One common pattern is the “we were still investigating” delay. A company receives a report suggesting a possible loss, but it wants more information before involving the carrier. That instinct is understandable. Nobody wants to alert an insurer every time a problem sneezes. But the safer approach is often to give notice early and explain that the facts are still developing. Early notice does not always mean admitting liability. It usually means protecting rights.
Another recurring pattern is the “wrong insurance first” delay. A business may tender a claim to another party’s insurer, such as a contractor’s carrier, landlord’s carrier, vendor’s carrier, or prior insurer. When that does not work, the business finally notifies its own insurer. Courts may not view that sequence kindly. The policyholder’s obligation to its own insurer usually exists independently of whether another insurer might also respond.
A third pattern is internal misrouting. The claim notice goes to a local office, but the policy sits at headquarters. The environmental report goes to operations, but risk management never sees it. A demand letter goes to accounting because it includes an invoice. Months later, everyone agrees the company should have notified the insurer sooner. By then, agreement is nice but not especially useful.

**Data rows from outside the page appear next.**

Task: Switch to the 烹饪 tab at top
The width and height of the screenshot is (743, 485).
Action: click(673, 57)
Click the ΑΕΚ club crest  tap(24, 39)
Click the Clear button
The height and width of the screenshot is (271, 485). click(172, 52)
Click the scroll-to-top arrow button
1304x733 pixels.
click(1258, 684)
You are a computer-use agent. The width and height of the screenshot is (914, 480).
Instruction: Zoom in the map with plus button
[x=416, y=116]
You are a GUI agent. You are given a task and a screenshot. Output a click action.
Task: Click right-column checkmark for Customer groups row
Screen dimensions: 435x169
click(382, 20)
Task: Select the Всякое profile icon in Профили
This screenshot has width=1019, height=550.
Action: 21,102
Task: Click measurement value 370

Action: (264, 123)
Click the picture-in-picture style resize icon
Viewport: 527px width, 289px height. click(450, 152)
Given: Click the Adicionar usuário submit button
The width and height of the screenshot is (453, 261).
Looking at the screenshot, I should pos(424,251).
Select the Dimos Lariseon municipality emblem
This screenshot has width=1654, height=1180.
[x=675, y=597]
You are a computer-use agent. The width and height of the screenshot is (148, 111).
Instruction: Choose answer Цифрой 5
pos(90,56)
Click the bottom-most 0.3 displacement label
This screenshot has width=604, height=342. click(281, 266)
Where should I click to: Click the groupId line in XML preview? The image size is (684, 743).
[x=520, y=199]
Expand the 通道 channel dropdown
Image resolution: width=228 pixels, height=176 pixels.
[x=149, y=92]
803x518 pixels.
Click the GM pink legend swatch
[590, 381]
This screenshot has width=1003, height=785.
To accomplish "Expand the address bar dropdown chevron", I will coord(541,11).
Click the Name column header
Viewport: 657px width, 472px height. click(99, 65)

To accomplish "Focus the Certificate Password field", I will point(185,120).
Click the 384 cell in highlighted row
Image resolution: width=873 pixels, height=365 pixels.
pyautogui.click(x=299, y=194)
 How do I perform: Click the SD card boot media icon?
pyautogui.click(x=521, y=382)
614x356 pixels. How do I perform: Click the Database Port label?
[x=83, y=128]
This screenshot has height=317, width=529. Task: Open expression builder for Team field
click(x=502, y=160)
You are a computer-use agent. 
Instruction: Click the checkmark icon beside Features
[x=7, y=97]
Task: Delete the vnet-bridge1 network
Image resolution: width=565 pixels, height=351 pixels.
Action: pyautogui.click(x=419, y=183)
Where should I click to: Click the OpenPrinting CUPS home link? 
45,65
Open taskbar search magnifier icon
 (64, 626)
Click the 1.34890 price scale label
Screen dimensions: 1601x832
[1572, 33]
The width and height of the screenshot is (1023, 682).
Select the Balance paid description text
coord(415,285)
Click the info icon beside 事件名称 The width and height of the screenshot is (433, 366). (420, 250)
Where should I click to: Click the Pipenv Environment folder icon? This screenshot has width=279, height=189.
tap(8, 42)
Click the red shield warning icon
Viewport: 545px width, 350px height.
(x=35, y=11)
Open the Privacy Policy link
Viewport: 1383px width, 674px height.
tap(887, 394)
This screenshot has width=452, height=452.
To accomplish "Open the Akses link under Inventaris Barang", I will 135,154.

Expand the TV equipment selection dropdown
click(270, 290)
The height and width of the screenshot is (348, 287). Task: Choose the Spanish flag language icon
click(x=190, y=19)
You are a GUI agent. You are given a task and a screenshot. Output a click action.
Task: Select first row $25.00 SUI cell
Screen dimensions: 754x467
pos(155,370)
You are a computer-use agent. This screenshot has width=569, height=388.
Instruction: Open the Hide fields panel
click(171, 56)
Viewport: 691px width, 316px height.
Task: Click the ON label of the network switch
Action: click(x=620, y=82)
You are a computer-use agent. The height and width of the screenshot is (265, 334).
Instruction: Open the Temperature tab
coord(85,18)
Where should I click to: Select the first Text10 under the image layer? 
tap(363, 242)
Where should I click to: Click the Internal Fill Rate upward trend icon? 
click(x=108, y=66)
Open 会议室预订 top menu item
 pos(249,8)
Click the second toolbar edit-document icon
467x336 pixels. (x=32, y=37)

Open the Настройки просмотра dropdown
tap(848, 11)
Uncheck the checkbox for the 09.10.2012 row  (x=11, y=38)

The best organizations treat notice like a business process, not a legal emergency that begins only after a lawsuit arrives. They keep policy schedules current, maintain broker contacts, document claim intake, and train employees to escalate uncertain events. They also keep a record of when information was received and who reviewed it. That timeline can become critical if a court later asks when the insured first became aware of facts that triggered a notice obligation.
The L. Squared decision also teaches that rebutting prejudice requires preparation. If an insured misses a notice deadline, it should not wait until reconsideration or appeal to assemble its no-prejudice argument. The evidence should be developed early, presented clearly, and tied to the record. The insured may need to show that the insurer could still inspect the property, review unchanged evidence, evaluate the same documents, interview available witnesses, and participate meaningfully in the claim process.
In practical terms, policyholders should treat every notice clause like a smoke alarm. Maybe the smoke is toast. Maybe it is a five-alarm fire. Either way, ignoring the alarm because dinner might still be salvageable is not a strategy. Timely notice preserves options, reduces disputes, and keeps the focus where it belongs: on coverage, claim resolution, and risk management.
Conclusion: The Guidance Is Clear, Even If the Grammar of the Title Is Not
The Eleventh Circuit’s guidance on notice provisions is valuable because it avoids an overly simplistic rule. Late notice under a claims-made policy does not always mean automatic loss of coverage when the claim is still reported during the policy period. But that does not make prompt-notice provisions optional. Under Florida’s prejudice framework, late notice can create a presumption against the insured, and the insured must be ready with evidence to rebut it.
For policyholders, the safest habit is simple: report early, document carefully, and do not assume that an active policy means every notice deadline is still open. For insurers, the decision reinforces the importance of showing how delay impaired investigation, reserving, defense, settlement, or claim handling. For brokers and risk managers, it is a reminder that notice training may be one of the cheapest forms of coverage protection available.
In the end, notice provisions are not decorative policy language. They are operating instructions. Ignore them, and the coverage dispute may become more expensive than the claim itself. Read them, follow them, and your insurance policy has a much better chance of doing what you bought it to do.